EXERCISE: Rewrite the rows from the line with "You are a GUI" to the line with "click(x=18, y=248)", renaming "screenshot" to "screen image" and changing nothing else. Give only those lines, without the pictures.

(Text and item location entries)
'''

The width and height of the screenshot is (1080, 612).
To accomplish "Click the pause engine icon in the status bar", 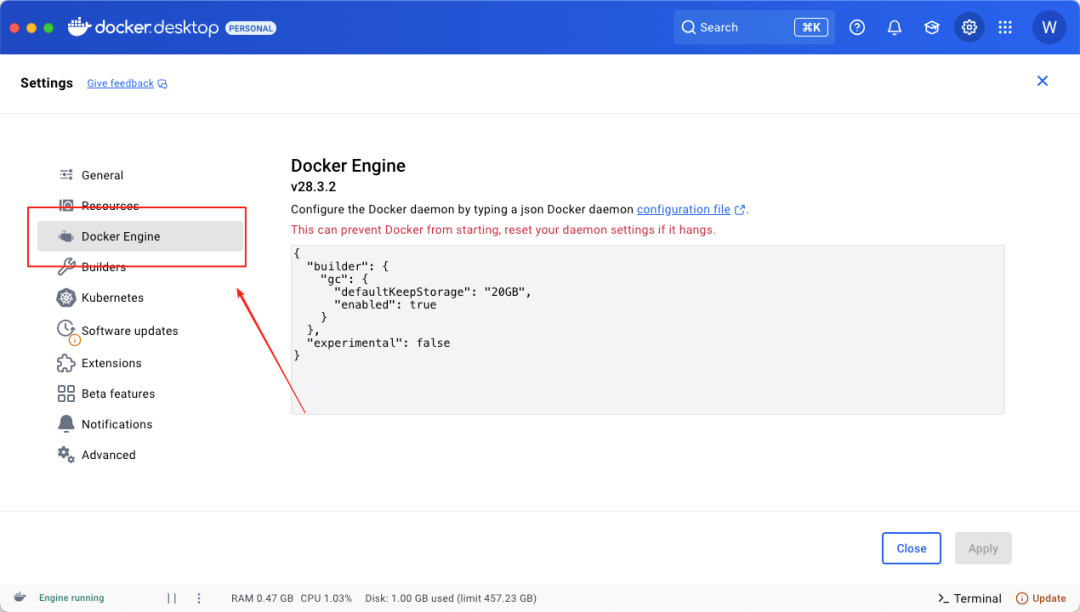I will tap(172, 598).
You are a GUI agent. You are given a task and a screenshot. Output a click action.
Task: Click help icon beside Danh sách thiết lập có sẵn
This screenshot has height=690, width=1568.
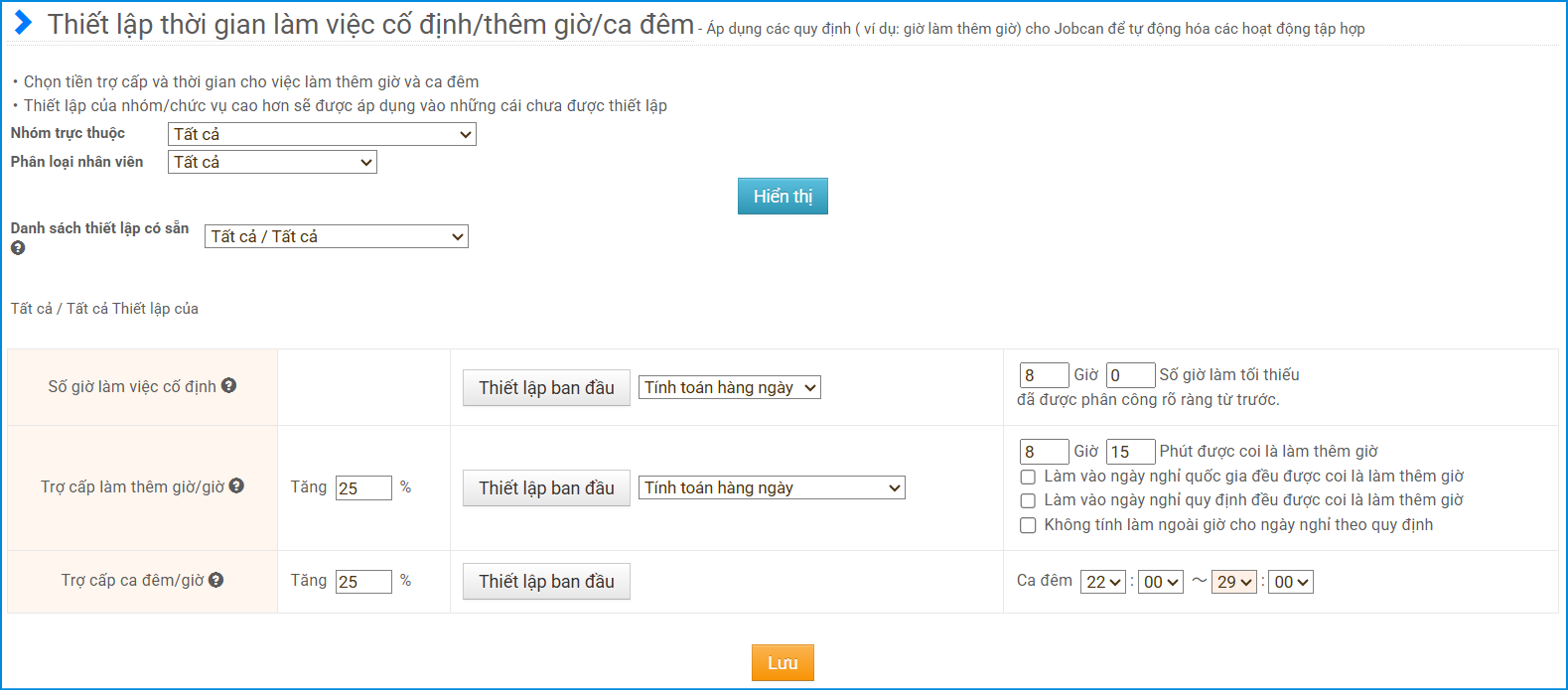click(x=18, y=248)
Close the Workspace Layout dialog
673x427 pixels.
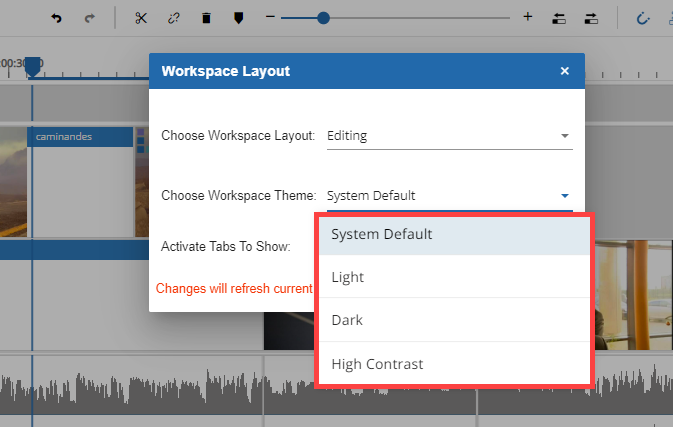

'''

PROBLEM SOLUTION:
You are a GUI agent. You are given a task and a screen image. Output a click action.
Task: Click help icon beside Danh sách thiết lập có sẵn
This screen image has height=690, width=1568.
click(x=18, y=248)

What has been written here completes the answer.